More on the DEA’s Failure to Reclassify Marijuana

This is a follow-up to my previous blog post on the decision by the DEA not to reclassify medical marijuana.  I came upon this piece in the Scientific American Blog by “a resident physician specializing in mental health.”  He writes that every day he “screens patients for substance use. . . . During my medical training, I’ve learned which substances to worry about, and which ones matter less.”

Alcohol “is usually the first substance” he asks about.  Whether it is the “roughly 88,000 deaths in the US each year” from excess alcohol consumption or the effects when heavy drinkers attempt to cut back and go into alcohol withdrawal, alcohol is a very serious problem.

He continues:

It’s not only alcohol that clinicians worry about. Cocaine can cause heart attacks, kidney failure, and complications during pregnancy like placental abruption. Methamphetamine can trigger an assortment of responses, from hyperthermia to violent agitation to cardiogenic shock. Opioids like morphine can plunge patients into respiratory failure and kill them. Intravenous drug use puts patients at risk for hepatitis, endocarditis, or even brain abscesses.

But, for most health care providers, marijuana is an afterthought.

We don’t see cannabis overdoses. We don’t order scans for cannabis-related brain abscesses. We don’t treat cannabis-induced heart attacks. In medicine, marijuana use is often seen on par with tobacco or caffeine consumption—something we counsel patients about stopping or limiting, but nothing urgent to treat or immediately life-threatening.

The federal government’s scheduling of marijuana bears little relationship to actual patient care. The notion that marijuana is more dangerous or prone to abuse than alcohol (not scheduled), cocaine (Schedule II), methamphetamine (Schedule II), or prescription opioids (Schedules II, III, and IV) doesn’t reflect what we see in clinical medicine.
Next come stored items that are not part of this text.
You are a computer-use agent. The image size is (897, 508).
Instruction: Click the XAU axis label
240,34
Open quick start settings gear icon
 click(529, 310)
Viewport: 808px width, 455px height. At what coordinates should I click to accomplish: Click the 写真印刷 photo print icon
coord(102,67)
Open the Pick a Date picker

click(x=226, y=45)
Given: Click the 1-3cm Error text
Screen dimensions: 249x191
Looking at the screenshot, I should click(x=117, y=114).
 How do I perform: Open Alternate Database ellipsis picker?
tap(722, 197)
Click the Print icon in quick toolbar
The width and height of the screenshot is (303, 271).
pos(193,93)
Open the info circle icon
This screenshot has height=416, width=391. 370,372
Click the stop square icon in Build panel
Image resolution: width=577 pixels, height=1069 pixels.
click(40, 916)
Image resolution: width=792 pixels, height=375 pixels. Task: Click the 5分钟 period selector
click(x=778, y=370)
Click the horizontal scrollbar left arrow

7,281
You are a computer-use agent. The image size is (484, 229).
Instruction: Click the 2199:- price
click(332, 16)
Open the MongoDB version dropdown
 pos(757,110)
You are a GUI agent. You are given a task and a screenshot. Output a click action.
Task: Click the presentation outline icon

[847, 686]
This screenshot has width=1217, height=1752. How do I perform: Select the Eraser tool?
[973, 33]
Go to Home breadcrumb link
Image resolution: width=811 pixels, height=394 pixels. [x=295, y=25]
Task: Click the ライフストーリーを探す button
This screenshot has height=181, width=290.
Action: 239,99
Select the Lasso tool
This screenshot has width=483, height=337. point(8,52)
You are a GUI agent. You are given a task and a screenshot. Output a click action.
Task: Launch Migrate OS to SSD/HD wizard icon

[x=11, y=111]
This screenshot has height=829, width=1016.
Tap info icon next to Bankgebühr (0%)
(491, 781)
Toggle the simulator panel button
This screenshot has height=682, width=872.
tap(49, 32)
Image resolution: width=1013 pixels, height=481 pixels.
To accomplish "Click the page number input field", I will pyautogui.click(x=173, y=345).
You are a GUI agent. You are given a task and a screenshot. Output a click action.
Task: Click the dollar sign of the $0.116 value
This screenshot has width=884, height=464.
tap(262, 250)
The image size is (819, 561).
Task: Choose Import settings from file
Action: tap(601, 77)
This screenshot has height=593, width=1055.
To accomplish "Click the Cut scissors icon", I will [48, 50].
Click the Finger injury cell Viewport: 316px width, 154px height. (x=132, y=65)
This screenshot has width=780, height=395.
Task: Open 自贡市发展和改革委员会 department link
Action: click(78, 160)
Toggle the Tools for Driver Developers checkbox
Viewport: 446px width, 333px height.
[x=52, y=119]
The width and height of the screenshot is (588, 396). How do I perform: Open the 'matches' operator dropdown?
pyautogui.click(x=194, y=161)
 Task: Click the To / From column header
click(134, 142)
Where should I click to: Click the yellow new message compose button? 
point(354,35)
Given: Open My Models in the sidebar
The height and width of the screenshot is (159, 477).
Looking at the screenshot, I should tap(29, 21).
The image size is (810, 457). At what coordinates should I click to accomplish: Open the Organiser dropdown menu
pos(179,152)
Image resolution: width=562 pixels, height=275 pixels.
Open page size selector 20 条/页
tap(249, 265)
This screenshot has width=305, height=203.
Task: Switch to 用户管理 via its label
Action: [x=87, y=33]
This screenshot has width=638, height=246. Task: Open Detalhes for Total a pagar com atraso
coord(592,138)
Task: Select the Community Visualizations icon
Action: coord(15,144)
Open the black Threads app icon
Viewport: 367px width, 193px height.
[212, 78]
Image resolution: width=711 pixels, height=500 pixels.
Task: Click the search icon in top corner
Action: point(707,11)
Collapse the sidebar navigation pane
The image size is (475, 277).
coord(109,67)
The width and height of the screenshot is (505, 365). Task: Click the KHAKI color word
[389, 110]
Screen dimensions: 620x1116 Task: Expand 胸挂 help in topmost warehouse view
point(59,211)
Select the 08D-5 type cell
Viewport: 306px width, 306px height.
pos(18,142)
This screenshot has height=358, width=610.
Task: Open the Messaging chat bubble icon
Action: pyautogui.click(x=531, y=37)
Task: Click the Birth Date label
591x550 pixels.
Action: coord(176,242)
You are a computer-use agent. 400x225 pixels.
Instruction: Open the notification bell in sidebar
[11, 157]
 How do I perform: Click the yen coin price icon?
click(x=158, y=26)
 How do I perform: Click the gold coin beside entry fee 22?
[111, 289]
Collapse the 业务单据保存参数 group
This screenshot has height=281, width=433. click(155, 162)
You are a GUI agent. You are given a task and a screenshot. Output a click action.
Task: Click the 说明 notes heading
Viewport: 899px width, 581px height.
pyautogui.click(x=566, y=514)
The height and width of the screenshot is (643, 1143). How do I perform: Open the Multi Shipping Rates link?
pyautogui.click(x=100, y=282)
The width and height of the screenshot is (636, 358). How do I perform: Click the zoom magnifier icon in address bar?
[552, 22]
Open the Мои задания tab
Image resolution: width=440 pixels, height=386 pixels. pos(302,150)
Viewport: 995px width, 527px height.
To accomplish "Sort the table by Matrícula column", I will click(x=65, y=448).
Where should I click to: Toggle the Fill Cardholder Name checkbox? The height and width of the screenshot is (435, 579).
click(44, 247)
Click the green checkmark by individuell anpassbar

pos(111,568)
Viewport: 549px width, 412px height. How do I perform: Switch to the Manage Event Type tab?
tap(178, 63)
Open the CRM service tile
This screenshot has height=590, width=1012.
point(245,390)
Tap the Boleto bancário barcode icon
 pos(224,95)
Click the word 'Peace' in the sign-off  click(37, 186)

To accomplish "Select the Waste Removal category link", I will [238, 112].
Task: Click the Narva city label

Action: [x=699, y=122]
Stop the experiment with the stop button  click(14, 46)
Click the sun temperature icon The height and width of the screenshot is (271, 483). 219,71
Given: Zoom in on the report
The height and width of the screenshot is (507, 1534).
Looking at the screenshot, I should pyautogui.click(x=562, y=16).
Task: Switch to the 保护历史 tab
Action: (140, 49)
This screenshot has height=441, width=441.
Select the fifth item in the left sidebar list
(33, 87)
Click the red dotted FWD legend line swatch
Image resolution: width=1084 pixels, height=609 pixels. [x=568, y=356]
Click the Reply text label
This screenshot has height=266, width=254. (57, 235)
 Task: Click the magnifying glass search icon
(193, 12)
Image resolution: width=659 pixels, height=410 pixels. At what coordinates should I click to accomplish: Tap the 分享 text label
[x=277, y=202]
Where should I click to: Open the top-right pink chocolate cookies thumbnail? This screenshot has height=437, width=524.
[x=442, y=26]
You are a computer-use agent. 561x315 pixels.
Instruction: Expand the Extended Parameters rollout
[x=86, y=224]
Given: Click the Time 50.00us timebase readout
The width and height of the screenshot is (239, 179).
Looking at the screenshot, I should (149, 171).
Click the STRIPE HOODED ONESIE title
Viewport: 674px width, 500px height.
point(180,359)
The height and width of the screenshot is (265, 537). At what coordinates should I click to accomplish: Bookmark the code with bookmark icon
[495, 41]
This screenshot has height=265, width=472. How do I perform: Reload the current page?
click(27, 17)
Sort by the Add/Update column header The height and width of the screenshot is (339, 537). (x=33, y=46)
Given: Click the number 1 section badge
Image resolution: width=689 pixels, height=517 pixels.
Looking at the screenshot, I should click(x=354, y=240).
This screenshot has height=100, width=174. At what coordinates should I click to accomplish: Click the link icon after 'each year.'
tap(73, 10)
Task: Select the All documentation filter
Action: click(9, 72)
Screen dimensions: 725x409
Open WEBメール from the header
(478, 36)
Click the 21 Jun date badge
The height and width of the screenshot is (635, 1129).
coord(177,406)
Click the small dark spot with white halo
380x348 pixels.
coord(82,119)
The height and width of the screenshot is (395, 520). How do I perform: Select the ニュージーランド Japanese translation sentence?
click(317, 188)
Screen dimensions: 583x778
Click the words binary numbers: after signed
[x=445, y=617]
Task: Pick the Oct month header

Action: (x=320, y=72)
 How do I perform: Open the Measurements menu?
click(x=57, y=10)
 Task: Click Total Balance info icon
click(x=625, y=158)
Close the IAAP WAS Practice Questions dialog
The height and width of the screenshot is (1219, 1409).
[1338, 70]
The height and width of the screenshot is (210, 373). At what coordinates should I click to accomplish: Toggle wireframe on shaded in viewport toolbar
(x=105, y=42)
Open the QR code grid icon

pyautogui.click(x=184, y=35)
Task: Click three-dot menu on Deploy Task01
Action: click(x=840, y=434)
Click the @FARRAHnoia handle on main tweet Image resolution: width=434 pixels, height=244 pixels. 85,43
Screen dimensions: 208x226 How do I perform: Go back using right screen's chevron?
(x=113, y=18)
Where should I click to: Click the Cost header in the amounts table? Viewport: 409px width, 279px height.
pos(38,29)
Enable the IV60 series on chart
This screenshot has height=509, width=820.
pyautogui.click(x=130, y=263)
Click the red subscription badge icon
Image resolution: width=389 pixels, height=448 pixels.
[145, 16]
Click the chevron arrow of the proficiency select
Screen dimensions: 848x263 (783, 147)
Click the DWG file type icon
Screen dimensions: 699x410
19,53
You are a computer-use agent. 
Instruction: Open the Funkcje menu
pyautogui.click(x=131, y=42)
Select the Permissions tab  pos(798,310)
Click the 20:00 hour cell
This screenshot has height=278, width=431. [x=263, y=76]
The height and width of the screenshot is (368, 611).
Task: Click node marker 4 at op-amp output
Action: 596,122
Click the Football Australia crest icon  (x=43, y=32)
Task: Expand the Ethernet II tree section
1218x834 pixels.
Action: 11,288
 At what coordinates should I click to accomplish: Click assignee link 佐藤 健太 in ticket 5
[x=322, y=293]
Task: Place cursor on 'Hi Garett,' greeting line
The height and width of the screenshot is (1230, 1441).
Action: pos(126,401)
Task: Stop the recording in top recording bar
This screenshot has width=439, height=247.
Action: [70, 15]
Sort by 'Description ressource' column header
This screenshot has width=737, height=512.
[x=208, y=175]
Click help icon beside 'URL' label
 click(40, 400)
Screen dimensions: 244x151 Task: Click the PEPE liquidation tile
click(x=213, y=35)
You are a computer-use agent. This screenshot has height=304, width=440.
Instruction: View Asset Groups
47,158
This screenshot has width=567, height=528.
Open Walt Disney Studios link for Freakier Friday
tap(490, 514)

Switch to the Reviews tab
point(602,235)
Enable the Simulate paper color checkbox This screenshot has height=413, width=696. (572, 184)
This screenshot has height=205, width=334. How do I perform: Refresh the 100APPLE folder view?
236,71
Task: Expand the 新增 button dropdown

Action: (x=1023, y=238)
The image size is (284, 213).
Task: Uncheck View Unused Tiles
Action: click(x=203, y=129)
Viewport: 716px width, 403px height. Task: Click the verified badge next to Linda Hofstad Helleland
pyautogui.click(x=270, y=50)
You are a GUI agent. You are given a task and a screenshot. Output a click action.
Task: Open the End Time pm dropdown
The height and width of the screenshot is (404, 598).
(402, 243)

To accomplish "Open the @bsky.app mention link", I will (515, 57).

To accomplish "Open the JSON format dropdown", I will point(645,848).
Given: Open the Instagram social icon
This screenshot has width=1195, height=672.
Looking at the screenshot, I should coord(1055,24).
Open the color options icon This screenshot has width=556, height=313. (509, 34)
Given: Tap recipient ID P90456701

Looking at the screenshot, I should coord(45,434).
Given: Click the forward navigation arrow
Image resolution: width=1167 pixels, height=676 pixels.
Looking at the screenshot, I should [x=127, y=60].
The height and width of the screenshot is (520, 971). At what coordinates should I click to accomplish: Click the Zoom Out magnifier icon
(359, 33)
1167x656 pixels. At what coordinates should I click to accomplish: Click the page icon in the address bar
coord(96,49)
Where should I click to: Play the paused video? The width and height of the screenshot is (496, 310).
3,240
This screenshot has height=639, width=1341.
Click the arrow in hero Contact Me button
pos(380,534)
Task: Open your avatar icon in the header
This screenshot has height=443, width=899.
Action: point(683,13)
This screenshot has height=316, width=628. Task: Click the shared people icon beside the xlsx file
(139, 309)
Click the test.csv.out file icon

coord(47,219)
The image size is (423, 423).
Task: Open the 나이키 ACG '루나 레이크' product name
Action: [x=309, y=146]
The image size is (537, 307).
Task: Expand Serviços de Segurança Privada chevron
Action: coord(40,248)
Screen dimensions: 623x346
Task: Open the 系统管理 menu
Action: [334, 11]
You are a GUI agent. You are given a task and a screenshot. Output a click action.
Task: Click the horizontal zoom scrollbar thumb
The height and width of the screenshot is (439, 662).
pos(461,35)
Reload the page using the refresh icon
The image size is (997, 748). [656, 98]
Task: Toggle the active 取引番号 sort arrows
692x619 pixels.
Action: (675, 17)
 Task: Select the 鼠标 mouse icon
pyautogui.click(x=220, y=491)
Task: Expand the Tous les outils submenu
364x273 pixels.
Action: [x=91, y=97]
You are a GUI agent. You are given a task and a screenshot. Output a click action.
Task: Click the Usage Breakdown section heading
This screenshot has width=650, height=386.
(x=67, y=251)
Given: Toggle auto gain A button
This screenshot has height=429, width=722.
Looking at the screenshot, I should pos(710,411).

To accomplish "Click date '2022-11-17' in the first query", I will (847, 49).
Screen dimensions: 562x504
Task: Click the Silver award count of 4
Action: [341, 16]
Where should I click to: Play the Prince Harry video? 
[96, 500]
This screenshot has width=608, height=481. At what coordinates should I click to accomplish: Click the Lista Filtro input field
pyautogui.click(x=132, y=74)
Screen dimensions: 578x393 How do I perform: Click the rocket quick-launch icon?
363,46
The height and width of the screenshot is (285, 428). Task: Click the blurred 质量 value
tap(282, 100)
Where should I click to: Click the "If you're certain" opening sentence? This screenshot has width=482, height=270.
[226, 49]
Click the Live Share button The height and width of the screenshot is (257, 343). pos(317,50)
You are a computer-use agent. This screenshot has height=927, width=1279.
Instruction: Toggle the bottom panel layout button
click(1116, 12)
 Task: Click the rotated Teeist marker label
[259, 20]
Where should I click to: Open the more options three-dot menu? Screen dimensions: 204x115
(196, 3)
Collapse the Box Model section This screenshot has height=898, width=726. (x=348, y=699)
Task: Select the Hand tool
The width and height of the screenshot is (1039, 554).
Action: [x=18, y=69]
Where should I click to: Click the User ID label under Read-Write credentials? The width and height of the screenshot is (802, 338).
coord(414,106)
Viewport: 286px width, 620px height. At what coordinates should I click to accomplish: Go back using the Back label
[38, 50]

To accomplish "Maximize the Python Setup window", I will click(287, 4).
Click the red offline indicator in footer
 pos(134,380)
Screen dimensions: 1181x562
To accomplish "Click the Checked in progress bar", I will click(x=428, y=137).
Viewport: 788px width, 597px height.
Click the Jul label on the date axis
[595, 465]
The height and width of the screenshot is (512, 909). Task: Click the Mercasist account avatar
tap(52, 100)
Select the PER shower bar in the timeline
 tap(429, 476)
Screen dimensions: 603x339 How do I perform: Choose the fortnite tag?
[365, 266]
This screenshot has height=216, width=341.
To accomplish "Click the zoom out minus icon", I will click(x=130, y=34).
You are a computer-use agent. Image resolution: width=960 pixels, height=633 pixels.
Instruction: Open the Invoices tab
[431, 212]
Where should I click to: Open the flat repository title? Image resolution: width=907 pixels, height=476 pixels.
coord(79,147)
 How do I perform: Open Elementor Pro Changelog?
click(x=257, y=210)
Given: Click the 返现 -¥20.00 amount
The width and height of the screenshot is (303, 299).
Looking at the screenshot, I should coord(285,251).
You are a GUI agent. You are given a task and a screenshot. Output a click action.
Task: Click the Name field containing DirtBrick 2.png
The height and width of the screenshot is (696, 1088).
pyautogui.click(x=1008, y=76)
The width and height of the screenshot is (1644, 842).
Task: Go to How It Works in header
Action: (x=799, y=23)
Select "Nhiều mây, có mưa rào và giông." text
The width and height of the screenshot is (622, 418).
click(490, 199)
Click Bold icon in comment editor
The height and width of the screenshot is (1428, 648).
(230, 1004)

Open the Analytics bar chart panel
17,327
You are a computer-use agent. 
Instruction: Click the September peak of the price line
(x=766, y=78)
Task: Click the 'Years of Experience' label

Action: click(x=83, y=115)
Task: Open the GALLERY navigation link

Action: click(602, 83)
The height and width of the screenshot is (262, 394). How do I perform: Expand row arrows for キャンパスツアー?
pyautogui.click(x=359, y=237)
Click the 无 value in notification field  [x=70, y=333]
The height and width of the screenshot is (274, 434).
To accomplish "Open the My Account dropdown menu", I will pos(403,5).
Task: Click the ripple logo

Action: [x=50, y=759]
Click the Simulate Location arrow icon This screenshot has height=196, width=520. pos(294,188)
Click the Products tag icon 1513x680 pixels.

The doctor also notes a 2015 systematic review of studies from around the world suggesting cannabis therapies that may help patients in various ways, including “treating chronic pain, muscle spasms, debilitating side effects of chemotherapy like nausea, and weight loss from HIV infection.”  He notes that “dozens of US states have listened to such findings in recent years and passed legislation approving the use of medical marijuana.”